KU Medical Center and University of Kansas Health System screen documentary on physician suicide

This mental health epidemic among physicians is the subject of "Do No Harm: Exposing the Hippocratic Hoax," a new documentary that was shown recently at the University of Kansas Medical Center. More than 200 students, residents, faculty, physicians, counselors and administrators, as well as representatives from the Kansas Medical Society, attended the screening. The event was hosted jointly by the KU Medical Center and the University of Kansas Health System. "Do No Harm" chronicles Hawkins Mecham, a first-year resident whose suicide attempt during medical school in Iowa was thwarted by a call from his wife just before he nearly bled to death, and John and Michele Dietl, grieving parents whose son killed himself just three months before graduating from medical school in Missouri. Through these personal stories, as well as interviews with medical faculty and a physician activist who runs a retreat for physicians struggling with mental health issues, the film takes a hard look at a stressful, often unforgiving culture that leads some doctors to become depressed or take their lives.

Roy Jensen named president of Association of American Cancer Institutes

Roy Jensen, M.D., director of The University of Kansas Cancer Center, has been named president of the Association of American Cancer Institutes (AACI), an organization of 98 leading academic cancer centers in North America, which includes the 70 National Cancer Institute (NCI)-designated centers. Jensen plans to spearhead the development of a comprehensive, clearinghouse of cancer-specific model legislation for AACI cancer centers to share with their state legislators. Jensen has been the director of The University of Kansas Cancer Center (KU Cancer Center) since 2004. He also is the William R. Jewell, M.D. Distinguished Kansas Masonic Professor, the director of the Kansas Masonic Cancer Research Institute, professor of pathology and laboratory medicine, and professor of anatomy and cell biology at the University of Kansas Medical Center. Under his leadership, KU Cancer Center earned designation as a National Cancer Institute (NCI) cancer center in 2012 and had its designation renewed in 2017. Jensen also has overseen the formation of a research consortium with the KU Cancer Center that includes Children's Mercy and the Stowers Institute for Medical Research.

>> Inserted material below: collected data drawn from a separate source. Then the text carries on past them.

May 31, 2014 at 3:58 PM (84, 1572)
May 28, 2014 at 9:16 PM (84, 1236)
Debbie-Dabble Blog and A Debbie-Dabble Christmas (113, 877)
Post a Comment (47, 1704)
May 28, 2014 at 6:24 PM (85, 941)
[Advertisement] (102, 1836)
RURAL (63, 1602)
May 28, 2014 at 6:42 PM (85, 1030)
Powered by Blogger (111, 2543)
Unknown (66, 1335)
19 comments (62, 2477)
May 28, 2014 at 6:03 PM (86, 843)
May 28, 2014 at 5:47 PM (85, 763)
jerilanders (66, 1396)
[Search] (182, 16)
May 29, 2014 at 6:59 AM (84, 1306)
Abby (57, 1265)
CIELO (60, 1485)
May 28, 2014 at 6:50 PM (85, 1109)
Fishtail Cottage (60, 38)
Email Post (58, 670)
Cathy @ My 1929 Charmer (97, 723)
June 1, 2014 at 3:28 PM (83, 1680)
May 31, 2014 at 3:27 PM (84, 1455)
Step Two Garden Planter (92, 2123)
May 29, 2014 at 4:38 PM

Two KU School of Medicine educators honored with Chancellors Club professorships

Two professors from the University of Kansas Medical Center, both well-known as scientists, researchers and educators, now share an additional distinction of being recognized as Chancellors Club Teaching Professors. The honorees are V. Gustavo Blanco and Joseph Fontes, both of whom are at the KU Medical Center campus in Kansas City, Kansas. Blanco is a faculty member in the Department of Molecular & Integrative Physiology; Fontes is a faculty member in the Department of Biochemistry & Molecular Biology. Each will receive an annual $10,000 honorarium for each of the next five years.